Biting off infant nails "is a very common thing, particularly among Hispanic mothers or any young mothers who are afraid to use nail clippers," said Dr. Fisher, chief of pediatrics at Monmouth Medical Center, Long Branch, N.J. Advise parents who are afraid to use clippers on the nails of tiny fingers and toes to use an emery board, but not to bite, she suggested at the annual meeting of the American Academy of Pediatrics.
Herpesvirus infection is ubiquitous among adults and almost always asymptomatic. Most people infected with herpes don't know they've got the virus. Carriers shed the virus when herpes sores develop but also intermittently at times when no sores are present.
When a herpetic whitlow developsa painful herpes infection typically on the fingers or around fingernailsit may be misdiagnosed as a bacterial infection because of the lesion's disturbingly dark coloring. "It really does look like it's gangrenous. These lesions look horrible" yet distinctive, once you're familiar with them, Dr. Fisher said. "There's nothing else that turns your finger black like that."
She described a 9-month-old patient who was treated for a week with cephalexin for presumed bacterial infection in a finger, with no improvement. The lesion was a herpetic whitlow caused by infection from her mother biting the child's nails.

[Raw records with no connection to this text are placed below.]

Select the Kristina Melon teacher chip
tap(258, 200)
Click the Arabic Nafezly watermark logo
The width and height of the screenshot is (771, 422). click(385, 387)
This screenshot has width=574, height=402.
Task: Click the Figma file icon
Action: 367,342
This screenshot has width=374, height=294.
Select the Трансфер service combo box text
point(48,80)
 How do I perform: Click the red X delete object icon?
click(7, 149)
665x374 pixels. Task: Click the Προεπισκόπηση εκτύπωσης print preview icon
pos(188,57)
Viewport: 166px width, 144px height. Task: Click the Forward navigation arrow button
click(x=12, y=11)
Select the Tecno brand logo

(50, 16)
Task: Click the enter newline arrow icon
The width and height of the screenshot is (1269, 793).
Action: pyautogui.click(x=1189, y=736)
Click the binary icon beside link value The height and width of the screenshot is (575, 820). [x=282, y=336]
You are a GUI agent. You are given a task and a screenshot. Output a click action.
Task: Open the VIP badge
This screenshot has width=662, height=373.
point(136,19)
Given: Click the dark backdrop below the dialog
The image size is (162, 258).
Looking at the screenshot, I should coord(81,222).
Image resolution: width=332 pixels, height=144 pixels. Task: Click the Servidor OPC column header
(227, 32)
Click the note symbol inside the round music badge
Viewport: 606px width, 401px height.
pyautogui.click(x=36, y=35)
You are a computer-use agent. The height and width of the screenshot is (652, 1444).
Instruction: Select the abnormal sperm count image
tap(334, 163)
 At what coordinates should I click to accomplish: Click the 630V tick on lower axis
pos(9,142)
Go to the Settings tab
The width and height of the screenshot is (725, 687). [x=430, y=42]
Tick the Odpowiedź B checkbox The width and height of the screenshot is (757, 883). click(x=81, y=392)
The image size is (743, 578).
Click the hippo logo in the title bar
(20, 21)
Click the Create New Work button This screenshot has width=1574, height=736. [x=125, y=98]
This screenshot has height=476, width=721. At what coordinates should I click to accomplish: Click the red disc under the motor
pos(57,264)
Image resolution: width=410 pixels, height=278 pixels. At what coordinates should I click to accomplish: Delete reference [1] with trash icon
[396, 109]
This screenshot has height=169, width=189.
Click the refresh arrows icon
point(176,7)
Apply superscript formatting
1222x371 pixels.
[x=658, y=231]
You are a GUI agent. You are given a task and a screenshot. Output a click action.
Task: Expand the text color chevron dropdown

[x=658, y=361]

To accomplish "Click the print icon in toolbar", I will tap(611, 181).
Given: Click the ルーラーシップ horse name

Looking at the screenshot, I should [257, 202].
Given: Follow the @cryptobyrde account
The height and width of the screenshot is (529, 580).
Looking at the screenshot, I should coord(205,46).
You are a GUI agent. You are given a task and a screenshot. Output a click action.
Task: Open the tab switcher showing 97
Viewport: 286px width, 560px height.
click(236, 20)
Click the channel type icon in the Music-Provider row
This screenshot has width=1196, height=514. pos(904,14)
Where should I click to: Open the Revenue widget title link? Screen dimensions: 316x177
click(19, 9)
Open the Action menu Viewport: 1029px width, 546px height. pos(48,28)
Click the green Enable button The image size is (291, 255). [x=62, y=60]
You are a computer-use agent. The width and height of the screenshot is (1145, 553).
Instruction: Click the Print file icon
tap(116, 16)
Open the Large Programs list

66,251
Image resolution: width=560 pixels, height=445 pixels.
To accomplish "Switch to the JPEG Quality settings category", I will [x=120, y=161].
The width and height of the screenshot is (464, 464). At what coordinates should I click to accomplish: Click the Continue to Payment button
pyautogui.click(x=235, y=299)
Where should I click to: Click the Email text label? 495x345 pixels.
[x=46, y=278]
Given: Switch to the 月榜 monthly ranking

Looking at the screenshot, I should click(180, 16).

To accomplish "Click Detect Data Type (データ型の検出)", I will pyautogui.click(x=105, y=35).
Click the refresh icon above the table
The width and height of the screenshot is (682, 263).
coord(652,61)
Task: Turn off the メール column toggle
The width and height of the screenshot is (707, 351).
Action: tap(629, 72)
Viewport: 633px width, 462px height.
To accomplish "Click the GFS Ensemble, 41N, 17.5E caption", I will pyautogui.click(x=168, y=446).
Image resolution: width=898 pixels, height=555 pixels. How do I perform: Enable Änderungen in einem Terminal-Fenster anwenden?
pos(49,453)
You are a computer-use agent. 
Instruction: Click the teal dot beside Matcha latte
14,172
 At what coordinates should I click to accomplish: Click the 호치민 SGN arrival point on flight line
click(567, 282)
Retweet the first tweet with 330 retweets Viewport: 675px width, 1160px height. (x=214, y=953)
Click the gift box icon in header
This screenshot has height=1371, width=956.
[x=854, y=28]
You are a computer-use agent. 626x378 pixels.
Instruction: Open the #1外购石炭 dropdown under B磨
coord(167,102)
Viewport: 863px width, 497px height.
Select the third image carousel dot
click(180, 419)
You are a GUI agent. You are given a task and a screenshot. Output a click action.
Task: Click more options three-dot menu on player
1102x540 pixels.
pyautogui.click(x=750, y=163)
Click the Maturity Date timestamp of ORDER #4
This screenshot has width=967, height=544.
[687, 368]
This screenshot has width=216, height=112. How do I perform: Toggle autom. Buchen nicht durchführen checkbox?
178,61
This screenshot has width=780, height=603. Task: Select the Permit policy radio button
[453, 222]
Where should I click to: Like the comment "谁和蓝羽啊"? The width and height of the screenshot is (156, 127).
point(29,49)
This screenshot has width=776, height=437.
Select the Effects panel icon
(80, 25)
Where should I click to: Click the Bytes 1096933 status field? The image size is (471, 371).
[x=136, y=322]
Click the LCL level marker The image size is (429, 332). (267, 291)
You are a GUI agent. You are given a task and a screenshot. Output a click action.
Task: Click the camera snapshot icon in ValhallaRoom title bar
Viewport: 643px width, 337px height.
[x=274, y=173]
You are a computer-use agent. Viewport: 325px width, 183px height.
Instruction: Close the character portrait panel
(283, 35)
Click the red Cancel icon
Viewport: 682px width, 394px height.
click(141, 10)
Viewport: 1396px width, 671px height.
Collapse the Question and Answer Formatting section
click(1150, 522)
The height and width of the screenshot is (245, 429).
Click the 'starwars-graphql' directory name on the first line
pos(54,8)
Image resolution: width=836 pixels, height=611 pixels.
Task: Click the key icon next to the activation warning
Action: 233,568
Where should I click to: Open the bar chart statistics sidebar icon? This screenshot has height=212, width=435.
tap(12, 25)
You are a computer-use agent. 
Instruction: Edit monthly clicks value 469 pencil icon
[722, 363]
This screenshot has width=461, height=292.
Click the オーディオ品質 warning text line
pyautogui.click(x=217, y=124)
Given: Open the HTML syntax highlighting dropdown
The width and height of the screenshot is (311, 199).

Treating it with acyclovir probably doesn't make sense unless you catch the lesion early, she said. "This will get better if you do nothing. Wait it out."
Warn parents that some herpetic whitlows recur. Treating such a lesion with acyclovir in the early phases might shorten its duration if parents bring it to your attention within the first couple of days.
"The one thing you don't want to do is to send them to a surgeon" who will be tempted to incise and drain the lesion, thinking it's a bacterial infection, she added. That can lead to superinfection with staphylococcus or other bacteria in addition to the herpetic whitlow. Even worse, a herpetic whitlow mistaken for hand cellulitis usually results in the patient being admitted to a hospital "and gets a hand surgeon or orthopedic surgeon excited," often leading to an unnecessary procedure, Dr. Fisher said. "If you can, don't admit them [to the hospital]. If you want to give IV therapy, give IV acyclovir. You don't need antibiotics."
Prophylactic therapy might make sense for patients who are prone to herpetic whitlows. Teenage wrestlers, for example, may need prophylaxis during the competitive season. Prescribing valacyclovir or famcyclovir, each of which requires fewer daily doses than acyclovir, may be the best choice to ensure compliance in these cases.
Advise athletes on herpes prophylaxis that the medication must be taken daily, and that care should be taken not to get dehydrated, which could damage the kidneys, she said. Tell the patient that ongoing treatment could cause his or her viral isolate to develop drug resistance.
Some sports coaches can get carried away with the idea of prophylaxis, Dr. Fisher added. A summer wrestling camp in her area informed parents in early 2007 that every student should be taking acyclovir and fluconazole to avoid herpes and fungal infections.
Local pediatricians called Dr. Fisher, asking if she thought this was a good idea. "I said, 'No.' This is the kind of pressure that these elite athletes are getting," she said. The pediatricians she spoke with all refused to prescribe the drugs for uninfected athletes, and none of the students were excluded from the camp, as far as she knows.
She said she advises coaches or athletes to disinfect wrestling mats with bleach in a 1:100 dilution in water. That kills the herpesvirus and common bacteria.